══ Extracted entries

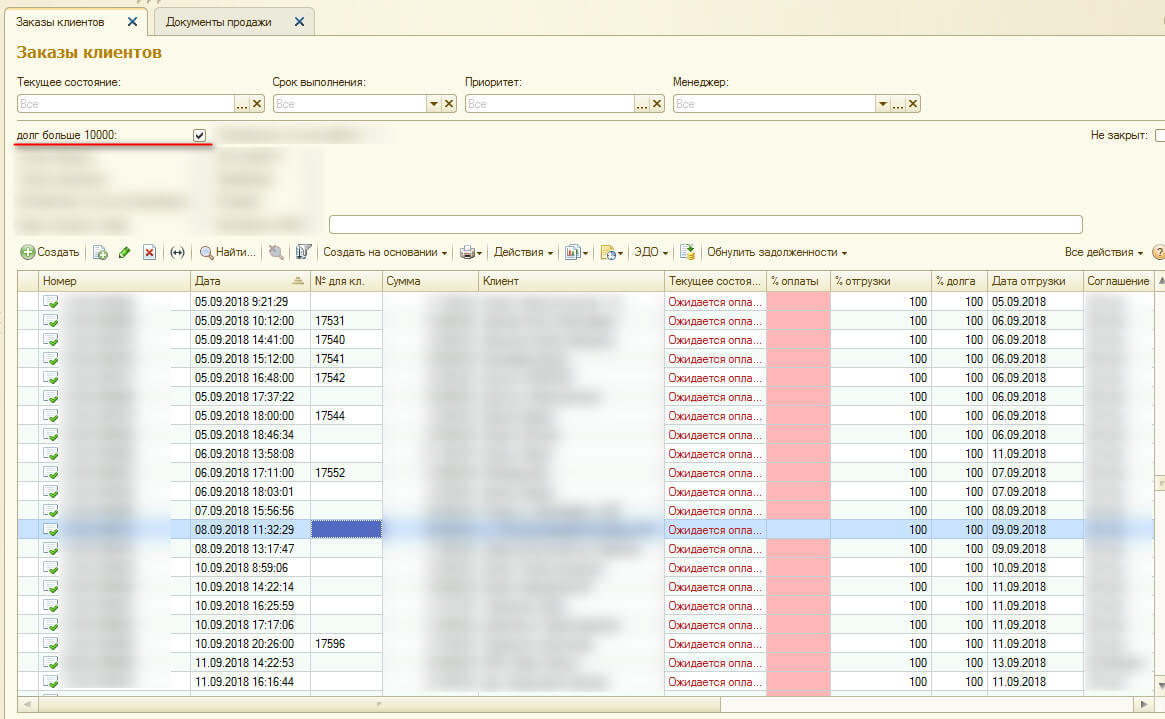
Task: Click the cancel search icon
Action: coord(276,253)
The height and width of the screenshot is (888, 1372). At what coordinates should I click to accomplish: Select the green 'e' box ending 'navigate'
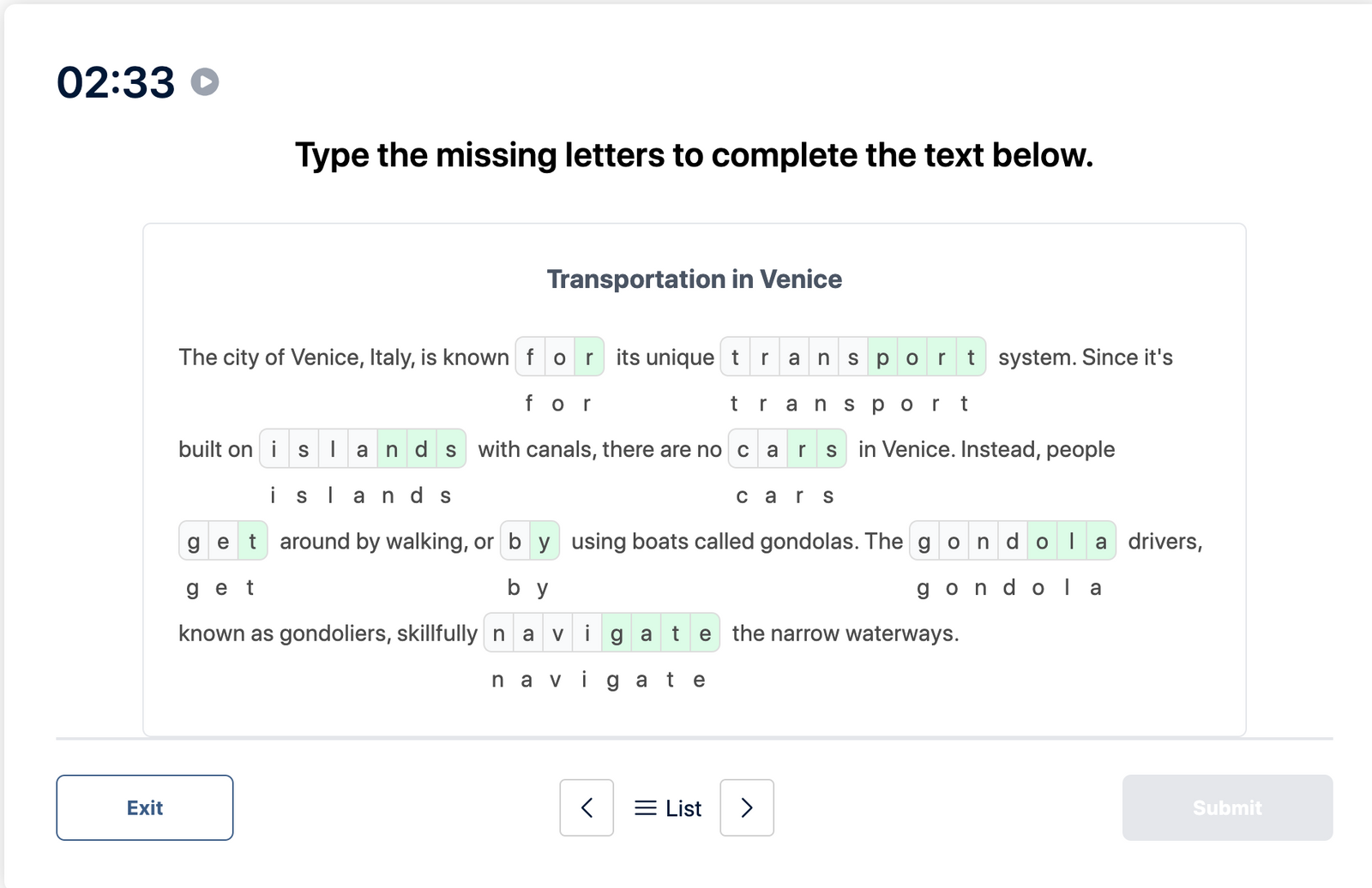[x=705, y=633]
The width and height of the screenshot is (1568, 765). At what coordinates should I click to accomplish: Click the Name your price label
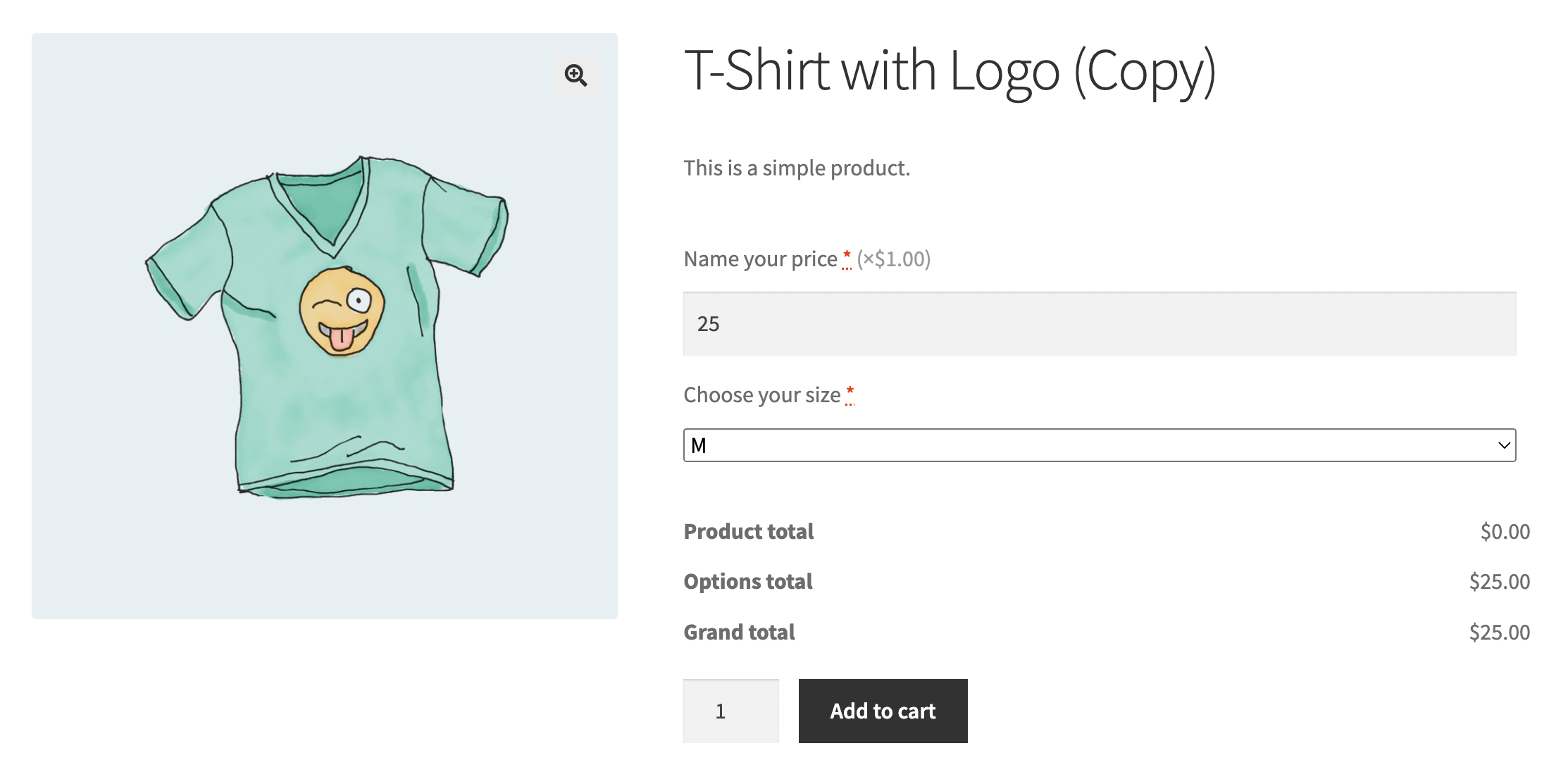760,259
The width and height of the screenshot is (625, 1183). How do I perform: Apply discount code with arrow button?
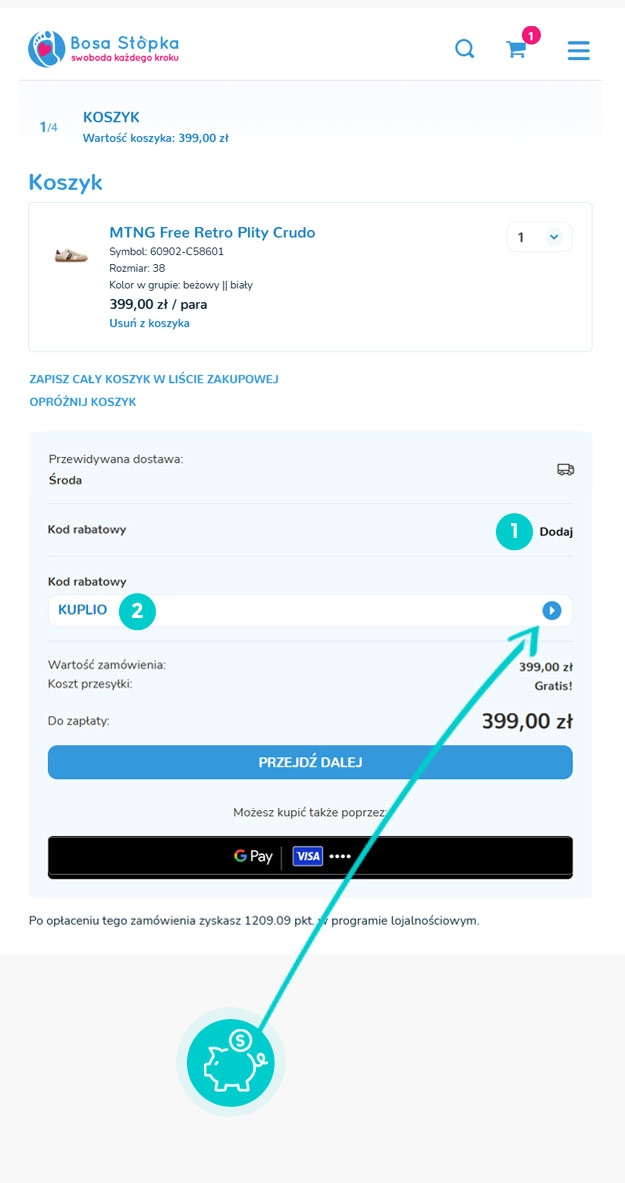click(552, 610)
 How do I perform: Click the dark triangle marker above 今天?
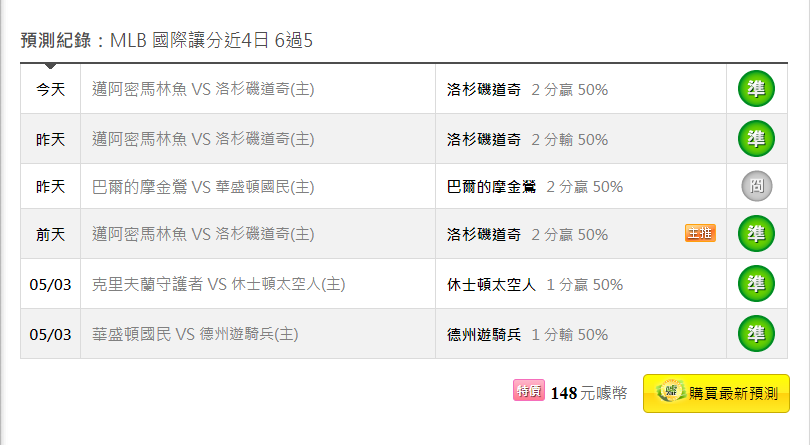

════

• **Exercise goal**: Print, exactly and without pictures, the lines from the one holding "The height and" through the last line of the entries above, both included.

• **Answer space**:
The height and width of the screenshot is (888, 1372). At what coordinates should I click to accomplish: Select the green 'e' box ending 'navigate'
[x=705, y=633]
The width and height of the screenshot is (1568, 765). At what coordinates should I click to accomplish: Click the Name your price label
760,259
The width and height of the screenshot is (625, 1183). How do I perform: Apply discount code with arrow button?
click(552, 610)
 How do I perform: Click the dark triangle marker above 今天?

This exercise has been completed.